[Records for finding displayed items]
★ ★ ★ ★

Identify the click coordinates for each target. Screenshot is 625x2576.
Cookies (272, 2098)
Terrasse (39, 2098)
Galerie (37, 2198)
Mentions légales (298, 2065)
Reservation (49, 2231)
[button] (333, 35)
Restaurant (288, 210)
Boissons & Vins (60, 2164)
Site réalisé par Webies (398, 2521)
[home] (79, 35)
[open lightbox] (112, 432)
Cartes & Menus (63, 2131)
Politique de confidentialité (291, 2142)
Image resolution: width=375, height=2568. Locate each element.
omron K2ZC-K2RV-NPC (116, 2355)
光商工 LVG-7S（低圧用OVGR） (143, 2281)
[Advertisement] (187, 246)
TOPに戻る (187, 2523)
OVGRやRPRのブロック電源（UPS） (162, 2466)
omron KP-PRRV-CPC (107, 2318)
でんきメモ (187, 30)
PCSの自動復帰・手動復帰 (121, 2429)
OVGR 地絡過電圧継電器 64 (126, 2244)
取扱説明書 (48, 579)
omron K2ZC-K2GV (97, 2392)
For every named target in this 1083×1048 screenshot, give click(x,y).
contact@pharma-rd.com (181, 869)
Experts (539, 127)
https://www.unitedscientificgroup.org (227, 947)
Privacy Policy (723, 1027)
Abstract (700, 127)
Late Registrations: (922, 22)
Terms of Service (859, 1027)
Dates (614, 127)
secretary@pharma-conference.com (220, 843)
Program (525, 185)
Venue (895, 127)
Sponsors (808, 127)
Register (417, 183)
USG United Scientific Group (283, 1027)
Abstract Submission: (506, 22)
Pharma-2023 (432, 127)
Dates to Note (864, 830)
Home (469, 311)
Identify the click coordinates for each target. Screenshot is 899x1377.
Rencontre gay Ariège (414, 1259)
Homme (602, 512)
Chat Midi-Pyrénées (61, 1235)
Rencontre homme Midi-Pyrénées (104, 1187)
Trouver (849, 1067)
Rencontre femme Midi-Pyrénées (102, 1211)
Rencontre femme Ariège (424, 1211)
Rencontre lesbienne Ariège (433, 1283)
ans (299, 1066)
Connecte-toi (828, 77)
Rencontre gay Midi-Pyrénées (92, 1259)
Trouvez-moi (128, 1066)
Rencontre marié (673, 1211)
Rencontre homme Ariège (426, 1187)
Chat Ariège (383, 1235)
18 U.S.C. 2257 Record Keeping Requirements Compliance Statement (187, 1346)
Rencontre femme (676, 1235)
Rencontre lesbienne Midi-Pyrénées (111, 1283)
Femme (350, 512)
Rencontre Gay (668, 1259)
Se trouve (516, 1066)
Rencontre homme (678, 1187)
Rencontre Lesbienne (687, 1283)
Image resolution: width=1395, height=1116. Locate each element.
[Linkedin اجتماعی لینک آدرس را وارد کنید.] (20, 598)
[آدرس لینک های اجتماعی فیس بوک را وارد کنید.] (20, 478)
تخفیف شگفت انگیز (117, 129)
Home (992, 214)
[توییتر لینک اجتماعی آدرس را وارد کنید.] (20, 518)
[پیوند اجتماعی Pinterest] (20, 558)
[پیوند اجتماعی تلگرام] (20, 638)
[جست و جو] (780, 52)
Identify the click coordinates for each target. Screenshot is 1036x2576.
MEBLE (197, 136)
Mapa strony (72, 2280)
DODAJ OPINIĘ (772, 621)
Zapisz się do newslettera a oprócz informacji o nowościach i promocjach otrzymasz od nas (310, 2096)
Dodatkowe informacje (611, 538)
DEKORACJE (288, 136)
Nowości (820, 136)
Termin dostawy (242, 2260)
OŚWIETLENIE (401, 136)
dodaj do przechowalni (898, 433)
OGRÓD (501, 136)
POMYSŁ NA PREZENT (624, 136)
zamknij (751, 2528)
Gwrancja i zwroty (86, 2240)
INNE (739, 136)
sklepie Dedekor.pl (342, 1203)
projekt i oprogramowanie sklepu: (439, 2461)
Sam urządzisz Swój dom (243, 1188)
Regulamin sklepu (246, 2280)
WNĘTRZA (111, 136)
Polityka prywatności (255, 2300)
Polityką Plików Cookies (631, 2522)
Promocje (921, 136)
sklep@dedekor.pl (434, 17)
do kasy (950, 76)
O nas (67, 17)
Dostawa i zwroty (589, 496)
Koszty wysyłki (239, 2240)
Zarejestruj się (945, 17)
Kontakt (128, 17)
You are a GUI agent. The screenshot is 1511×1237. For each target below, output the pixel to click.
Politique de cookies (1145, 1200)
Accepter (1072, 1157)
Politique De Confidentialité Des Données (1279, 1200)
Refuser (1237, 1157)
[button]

★ ★ ★ ★

▶ _Exercise_: Write out again the part of the records that opens with the line containing "Rencontre Lesbienne (687, 1283)" and closes with the last line of the records, requests included. Scale every coordinate in the answers by 2.05 and round each to a whole number, halves up.

▶ _Exercise solution_:
Rencontre Lesbienne (1408, 2630)
Image resolution: width=1395, height=1116. Locate each element.
[Linkedin اجتماعی لینک آدرس را وارد کنید.] (41, 1226)
[آدرس لینک های اجتماعی فیس بوک را وارد کنید.] (41, 980)
تخفیف شگفت انگیز (240, 264)
Home (2034, 439)
[توییتر لینک اجتماعی آدرس را وارد کنید.] (41, 1062)
[پیوند اجتماعی Pinterest] (41, 1144)
[پیوند اجتماعی تلگرام] (41, 1308)
[جست و جو] (1599, 107)
Identify the click coordinates for each target. Screenshot is 1036x2576.
MEBLE (404, 279)
Mapa strony (148, 4674)
DODAJ OPINIĘ (1583, 1273)
Zapisz się do newslettera a oprócz informacji o nowościach i promocjach otrzymasz od nas (636, 4297)
Dodatkowe informacje (1253, 1103)
DEKORACJE (590, 279)
Nowości (1681, 279)
Termin dostawy (496, 4633)
OŚWIETLENIE (822, 279)
dodaj do przechowalni (1841, 888)
OGRÓD (1027, 279)
POMYSŁ NA PREZENT (1279, 279)
zamknij (1540, 5182)
Gwrancja i zwroty (176, 4592)
INNE (1515, 279)
sklepie Dedekor.pl (701, 2466)
projekt i oprogramowanie sklepu: (900, 5045)
Sam urządzisz Swój dom (498, 2435)
Regulamin sklepu (504, 4674)
WNĘTRZA (228, 279)
Polityka prywatności (523, 4715)
Polityką Plików Cookies (1294, 5170)
Promocje (1888, 279)
sklep@dedekor.pl (890, 35)
do kasy (1948, 156)
O nas (137, 35)
Dostawa i zwroty (1207, 1017)
Koszty wysyłki (490, 4592)
Zarejestruj się (1937, 35)
Kontakt (262, 35)
You are a GUI agent. The screenshot is 1511×1237. For each target below, output the pixel to click.
Politique de cookies (2347, 2460)
Accepter (2198, 2372)
Politique De Confidentialité Des Données (2622, 2460)
Refuser (2536, 2372)
[button]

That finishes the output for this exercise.